+++ Data

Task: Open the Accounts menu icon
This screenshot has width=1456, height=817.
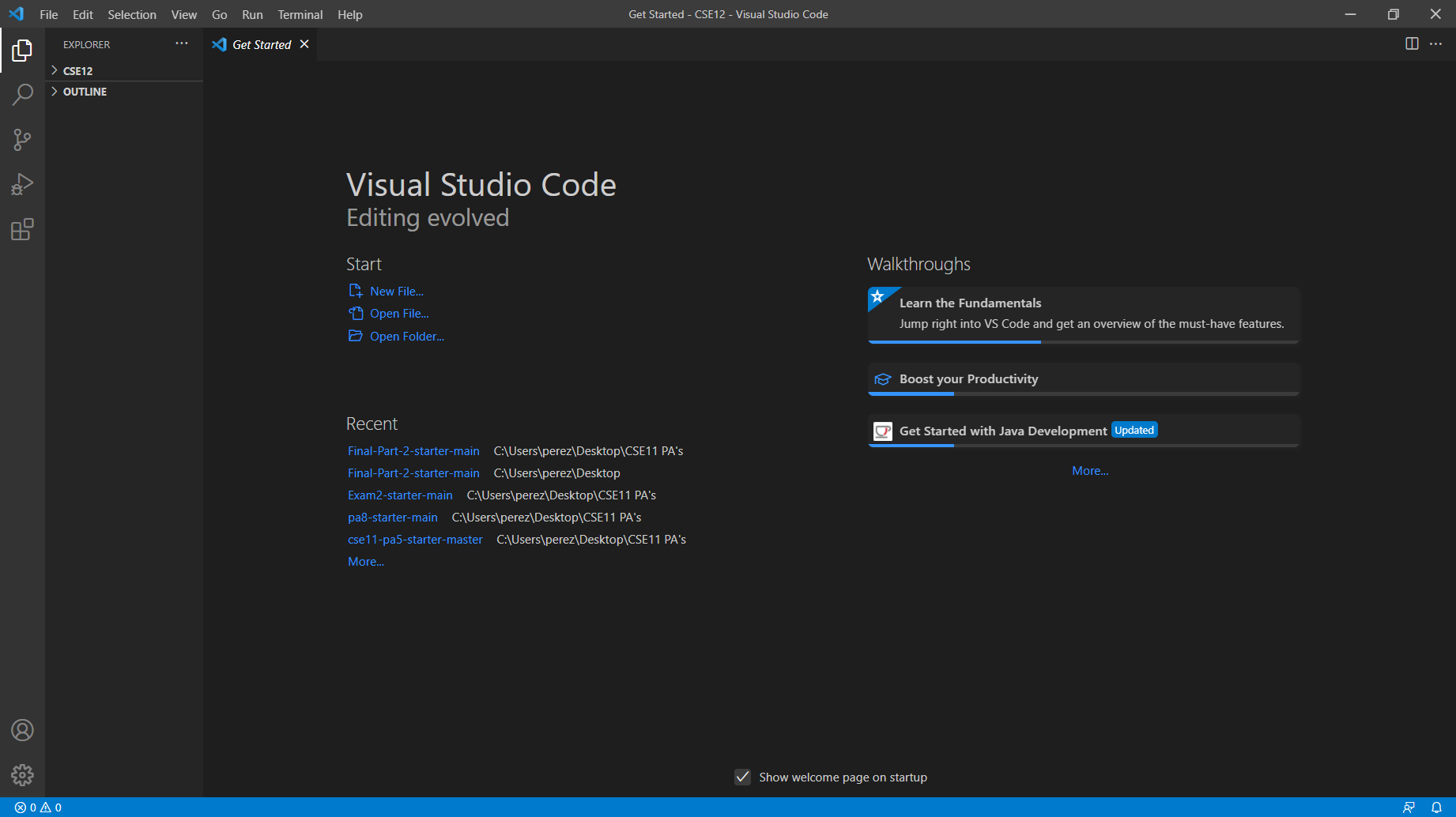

++++++
+++ Data

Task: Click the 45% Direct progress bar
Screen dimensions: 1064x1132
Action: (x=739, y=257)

++++++

▸ **Problem details**:
Extract all lines from the data in which "Task" is found.

▸ **Response area**:
Task: Open the Accounts menu icon
Task: Click the 45% Direct progress bar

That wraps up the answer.